■ Material for this task ■

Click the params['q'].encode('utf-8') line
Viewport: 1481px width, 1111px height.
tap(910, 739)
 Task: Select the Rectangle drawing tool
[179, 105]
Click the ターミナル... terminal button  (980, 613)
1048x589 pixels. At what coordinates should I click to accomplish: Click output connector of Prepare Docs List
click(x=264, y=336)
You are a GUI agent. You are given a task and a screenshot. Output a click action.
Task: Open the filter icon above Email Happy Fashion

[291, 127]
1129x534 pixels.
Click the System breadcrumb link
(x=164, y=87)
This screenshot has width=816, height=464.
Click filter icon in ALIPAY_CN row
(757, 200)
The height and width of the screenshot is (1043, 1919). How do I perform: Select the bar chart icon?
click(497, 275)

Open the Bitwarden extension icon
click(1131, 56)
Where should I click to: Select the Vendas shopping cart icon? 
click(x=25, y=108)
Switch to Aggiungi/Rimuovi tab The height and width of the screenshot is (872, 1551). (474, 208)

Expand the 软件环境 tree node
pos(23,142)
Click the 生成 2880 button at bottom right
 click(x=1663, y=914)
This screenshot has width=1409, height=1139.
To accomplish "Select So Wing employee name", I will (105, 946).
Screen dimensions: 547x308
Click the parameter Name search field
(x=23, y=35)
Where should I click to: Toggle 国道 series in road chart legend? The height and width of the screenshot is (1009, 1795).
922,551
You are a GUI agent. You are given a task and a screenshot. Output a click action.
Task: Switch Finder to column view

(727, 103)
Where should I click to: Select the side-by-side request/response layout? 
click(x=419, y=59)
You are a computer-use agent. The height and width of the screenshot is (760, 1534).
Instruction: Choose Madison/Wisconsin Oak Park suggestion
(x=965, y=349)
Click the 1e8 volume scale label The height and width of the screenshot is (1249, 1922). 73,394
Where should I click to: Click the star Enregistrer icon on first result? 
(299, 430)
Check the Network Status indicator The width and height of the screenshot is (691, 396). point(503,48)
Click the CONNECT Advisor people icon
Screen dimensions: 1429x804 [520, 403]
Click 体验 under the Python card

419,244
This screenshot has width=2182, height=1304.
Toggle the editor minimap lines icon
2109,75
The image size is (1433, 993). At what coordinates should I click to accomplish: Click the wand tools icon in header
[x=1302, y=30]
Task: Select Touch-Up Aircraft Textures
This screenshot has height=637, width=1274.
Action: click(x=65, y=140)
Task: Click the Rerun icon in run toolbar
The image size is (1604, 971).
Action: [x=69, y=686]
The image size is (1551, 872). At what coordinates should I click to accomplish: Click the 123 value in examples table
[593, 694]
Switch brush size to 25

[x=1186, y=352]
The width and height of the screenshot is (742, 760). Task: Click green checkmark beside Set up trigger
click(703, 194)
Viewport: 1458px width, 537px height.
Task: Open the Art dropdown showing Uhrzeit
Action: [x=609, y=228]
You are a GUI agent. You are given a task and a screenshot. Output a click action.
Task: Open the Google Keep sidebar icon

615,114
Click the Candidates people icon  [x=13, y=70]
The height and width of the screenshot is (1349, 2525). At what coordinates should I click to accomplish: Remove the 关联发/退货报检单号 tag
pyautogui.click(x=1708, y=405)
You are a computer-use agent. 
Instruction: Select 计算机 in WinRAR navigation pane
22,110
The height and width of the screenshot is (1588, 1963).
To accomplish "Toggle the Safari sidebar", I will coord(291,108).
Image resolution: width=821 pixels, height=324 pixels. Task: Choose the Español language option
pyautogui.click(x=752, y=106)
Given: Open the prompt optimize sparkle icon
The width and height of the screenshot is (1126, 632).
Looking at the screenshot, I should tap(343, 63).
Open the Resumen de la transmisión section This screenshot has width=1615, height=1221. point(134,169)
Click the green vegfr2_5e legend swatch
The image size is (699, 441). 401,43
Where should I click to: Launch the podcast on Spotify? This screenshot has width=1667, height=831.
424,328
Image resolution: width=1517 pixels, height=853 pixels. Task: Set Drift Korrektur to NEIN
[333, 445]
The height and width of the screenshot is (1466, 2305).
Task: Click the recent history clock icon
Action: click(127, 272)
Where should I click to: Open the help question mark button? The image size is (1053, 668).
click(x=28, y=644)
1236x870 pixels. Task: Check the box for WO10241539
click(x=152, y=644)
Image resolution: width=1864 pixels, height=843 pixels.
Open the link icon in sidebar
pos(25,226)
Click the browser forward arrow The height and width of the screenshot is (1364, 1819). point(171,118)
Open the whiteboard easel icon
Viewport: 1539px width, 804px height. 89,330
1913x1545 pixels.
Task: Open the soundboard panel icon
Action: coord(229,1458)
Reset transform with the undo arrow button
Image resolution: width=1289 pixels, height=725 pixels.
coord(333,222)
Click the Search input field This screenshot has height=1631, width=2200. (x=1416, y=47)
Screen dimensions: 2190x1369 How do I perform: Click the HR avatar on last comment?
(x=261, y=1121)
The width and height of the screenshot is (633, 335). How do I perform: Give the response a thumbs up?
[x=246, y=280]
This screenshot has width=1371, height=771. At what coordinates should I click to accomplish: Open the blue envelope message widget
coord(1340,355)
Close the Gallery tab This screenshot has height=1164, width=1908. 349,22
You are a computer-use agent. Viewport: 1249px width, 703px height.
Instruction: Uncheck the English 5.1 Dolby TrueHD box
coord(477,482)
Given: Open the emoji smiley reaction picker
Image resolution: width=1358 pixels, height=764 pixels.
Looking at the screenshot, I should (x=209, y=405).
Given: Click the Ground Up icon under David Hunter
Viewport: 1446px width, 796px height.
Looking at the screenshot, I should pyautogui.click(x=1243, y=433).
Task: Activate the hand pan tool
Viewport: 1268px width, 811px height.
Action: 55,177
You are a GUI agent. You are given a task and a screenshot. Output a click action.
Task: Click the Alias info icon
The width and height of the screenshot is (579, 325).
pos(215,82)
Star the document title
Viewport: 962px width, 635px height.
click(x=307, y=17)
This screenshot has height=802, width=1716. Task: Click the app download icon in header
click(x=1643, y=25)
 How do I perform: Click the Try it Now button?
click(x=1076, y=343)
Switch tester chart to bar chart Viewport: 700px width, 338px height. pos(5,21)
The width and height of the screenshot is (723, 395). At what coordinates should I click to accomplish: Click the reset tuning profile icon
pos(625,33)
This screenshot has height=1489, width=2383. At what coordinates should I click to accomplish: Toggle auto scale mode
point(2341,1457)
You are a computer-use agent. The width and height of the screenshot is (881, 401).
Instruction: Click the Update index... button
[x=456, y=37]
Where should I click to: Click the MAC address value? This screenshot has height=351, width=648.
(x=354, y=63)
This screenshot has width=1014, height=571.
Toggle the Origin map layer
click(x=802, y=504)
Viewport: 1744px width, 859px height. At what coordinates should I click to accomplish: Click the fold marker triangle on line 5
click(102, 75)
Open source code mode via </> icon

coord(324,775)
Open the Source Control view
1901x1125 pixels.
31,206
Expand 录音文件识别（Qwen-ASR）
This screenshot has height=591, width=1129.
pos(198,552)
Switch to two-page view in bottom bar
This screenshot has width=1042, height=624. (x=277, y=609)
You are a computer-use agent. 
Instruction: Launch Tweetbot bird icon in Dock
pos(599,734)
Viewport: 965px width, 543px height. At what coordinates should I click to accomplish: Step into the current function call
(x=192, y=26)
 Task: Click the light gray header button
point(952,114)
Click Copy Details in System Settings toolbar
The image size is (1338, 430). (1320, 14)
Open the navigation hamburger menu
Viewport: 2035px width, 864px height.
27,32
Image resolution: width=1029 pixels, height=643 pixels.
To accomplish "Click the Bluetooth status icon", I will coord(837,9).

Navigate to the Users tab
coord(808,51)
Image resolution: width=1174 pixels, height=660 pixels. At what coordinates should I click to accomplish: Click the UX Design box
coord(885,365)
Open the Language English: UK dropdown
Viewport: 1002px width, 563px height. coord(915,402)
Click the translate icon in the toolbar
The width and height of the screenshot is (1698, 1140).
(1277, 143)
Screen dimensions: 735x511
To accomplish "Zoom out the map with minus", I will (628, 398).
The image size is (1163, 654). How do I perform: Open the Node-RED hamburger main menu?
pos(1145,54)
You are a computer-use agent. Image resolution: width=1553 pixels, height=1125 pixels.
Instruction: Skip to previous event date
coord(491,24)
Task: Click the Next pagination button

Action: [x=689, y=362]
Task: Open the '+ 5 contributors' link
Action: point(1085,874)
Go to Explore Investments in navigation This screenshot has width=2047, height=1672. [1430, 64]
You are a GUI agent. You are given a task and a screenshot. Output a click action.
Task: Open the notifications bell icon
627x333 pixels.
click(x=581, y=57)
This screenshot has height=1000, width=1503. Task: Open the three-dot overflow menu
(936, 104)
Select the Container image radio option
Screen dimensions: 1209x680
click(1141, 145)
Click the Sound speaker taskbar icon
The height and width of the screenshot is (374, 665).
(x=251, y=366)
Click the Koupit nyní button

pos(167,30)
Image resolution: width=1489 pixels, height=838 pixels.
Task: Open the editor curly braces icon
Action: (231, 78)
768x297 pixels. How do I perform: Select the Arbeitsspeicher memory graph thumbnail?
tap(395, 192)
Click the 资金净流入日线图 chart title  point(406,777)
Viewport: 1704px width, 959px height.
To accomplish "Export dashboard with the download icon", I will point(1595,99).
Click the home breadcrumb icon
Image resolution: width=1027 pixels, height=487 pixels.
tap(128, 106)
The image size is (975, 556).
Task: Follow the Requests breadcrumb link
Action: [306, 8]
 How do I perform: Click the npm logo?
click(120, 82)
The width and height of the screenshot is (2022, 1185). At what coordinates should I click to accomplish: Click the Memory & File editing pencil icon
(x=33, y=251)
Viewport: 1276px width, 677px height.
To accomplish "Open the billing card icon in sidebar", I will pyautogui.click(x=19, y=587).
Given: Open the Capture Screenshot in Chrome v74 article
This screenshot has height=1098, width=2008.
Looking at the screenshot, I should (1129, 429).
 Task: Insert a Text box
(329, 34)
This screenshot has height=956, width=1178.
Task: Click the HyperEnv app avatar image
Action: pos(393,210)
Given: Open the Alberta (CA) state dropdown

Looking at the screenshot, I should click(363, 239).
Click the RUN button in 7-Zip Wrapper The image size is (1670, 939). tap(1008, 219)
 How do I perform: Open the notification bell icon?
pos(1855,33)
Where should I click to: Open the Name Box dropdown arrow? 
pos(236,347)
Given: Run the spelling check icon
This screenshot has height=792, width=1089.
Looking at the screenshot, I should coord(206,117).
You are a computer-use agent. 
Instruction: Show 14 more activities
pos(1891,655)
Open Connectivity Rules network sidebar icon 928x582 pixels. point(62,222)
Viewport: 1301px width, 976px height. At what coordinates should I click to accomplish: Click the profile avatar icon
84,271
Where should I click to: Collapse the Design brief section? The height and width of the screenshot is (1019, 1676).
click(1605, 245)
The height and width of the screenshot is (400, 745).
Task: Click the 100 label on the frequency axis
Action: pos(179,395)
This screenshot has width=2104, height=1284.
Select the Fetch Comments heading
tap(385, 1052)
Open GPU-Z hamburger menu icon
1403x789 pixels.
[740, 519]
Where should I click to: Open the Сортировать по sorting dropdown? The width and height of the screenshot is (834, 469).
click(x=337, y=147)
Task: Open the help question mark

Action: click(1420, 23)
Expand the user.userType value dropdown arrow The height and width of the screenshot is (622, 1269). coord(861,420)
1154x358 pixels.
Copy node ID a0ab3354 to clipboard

■ Problem details ■
Copy out each line of the material in which the word "computer" turns up.

■ Reply ■
You are a computer-use agent. The height and width of the screenshot is (760, 1534).
You are a computer-use agent. 
You are a computer-use agent. Viewport: 1249px width, 703px height.
You are a computer-use agent. The width and height of the screenshot is (881, 401).
You are a computer-use agent. 
You are a computer-use agent. Image resolution: width=1553 pixels, height=1125 pixels.
You are a computer-use agent. 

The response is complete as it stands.